If gig SaaS companies are innovative enough to come up with a way to allow remote commitment flexibility in the first place, they're creative enough to come up with ways of preventing drivers abusing that system without scheduling them in fixed time blocks in this day and age. Threatening a schedule is just the easy way out and a scary enough threat to drivers to get them to side with DoorDash.
I guess ultimately, it's a question of why they would bother to put in time, effort, and money into developing procedures that offer them no real benefit.
Ideally, I'd rather see the development of a formalized gig worker legal status, but that would require the government to be capable of thought.

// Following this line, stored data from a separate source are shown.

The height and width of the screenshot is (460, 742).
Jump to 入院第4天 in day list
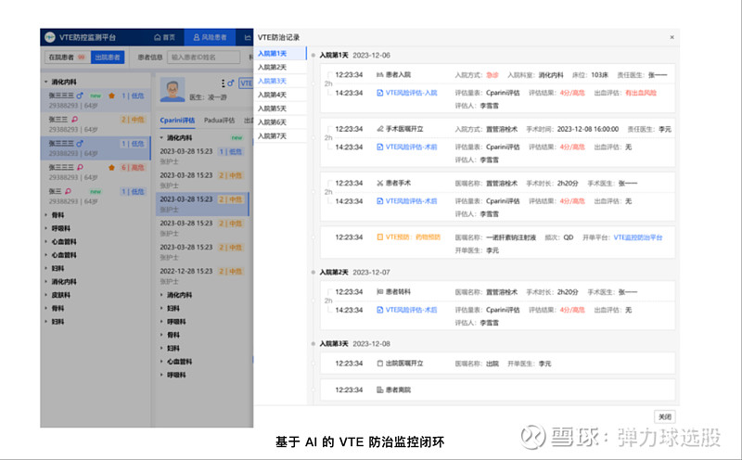[272, 95]
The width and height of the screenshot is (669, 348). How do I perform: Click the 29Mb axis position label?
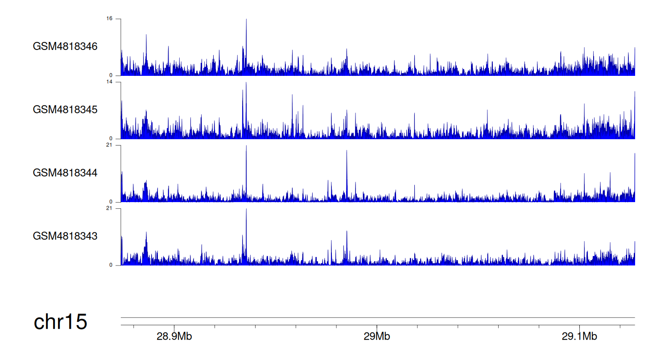point(377,336)
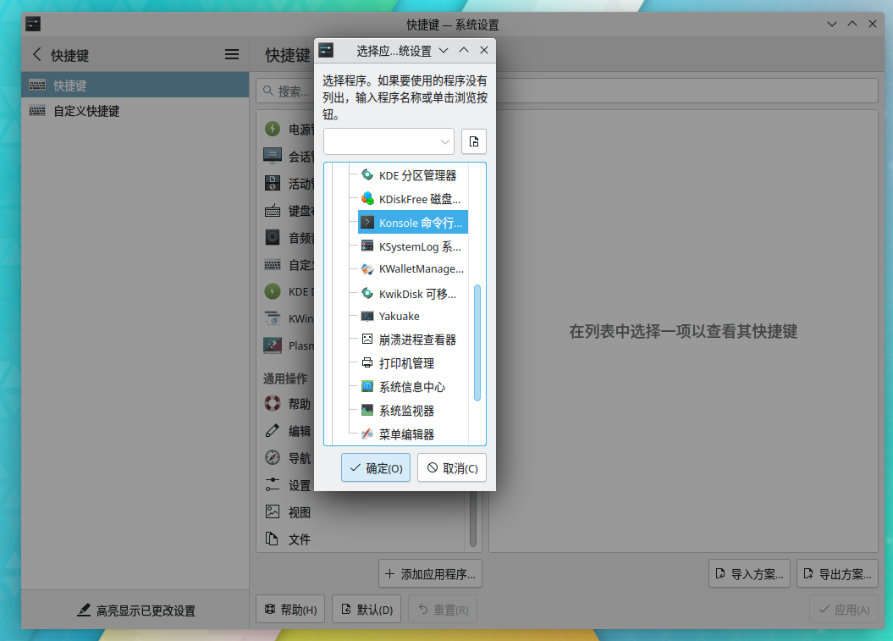The image size is (893, 641).
Task: Click the 系统监视器 system monitor icon
Action: tap(368, 411)
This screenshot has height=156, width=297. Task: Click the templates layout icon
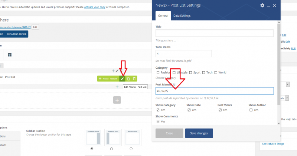click(x=10, y=55)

From reading only the article and none of its cited sources: the change requires a $.50/minute increase while the driver is in the middle of a gig, or $17.96 (which is the rounded $18 in the headline). Assuming the driver is literally doing a job every minute (i.e. no gaps in-between deliveries), then that’s a $30 for an entire hour. So the cost-effective alternative is to have the employee on an hourly wage and just pay them $18/hr for x hours that they’re scheduled for. The quotes in the article explained how the switching from a per-job model to a “do as many jobs in the hours we schedule you for” means they’ll lose the benefit of flexible work schedules.
That said, I think the economy will speak for itself. Given the number of times I see companies complain in the media about “nobody wants to work”, they’ll need to pony up the money in order to maintain their share in the market.

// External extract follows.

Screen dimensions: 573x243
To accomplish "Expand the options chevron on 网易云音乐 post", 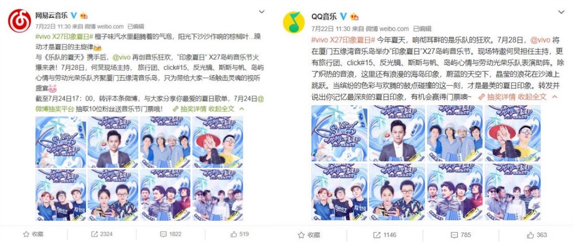I will point(262,11).
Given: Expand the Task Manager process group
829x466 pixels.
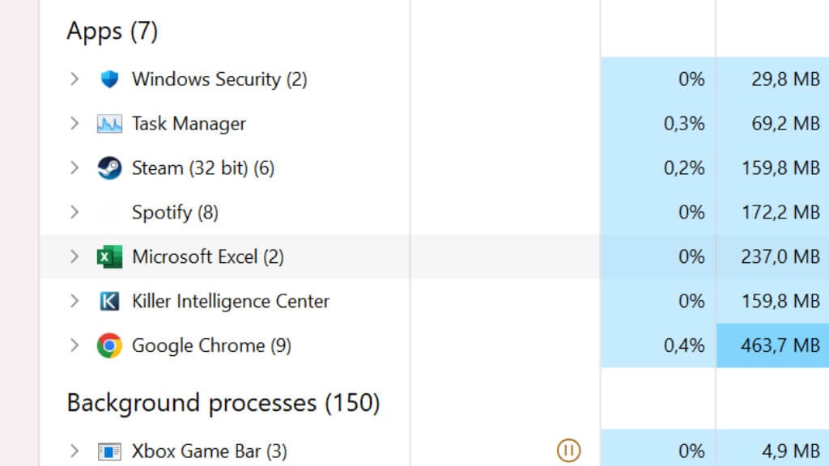Looking at the screenshot, I should coord(74,124).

That doesn’t make sense at all…it’s an $18/hr minimum, not maximum. They can still pay them more than that if they do more deliveries.
With the per-delivery model, the drivers have the option to pick and choose which jobs to accept.
Being speculative, I believe the scare tactic being used is: the driver can be assigned very unattractive deliveries without the power to refuse. As someone that does not do deliveries for any of these companies and periodically viewed posts from /r/doordash, I can only guess that this will hurt a smaller percentage of drivers that formulate a metagame to maximize their delivery income.
Just because they can, doesn't mean they will... They won't.
I guess some are worried that whatever extra is given to them officially may be clawed back from them in some other way, unofficially.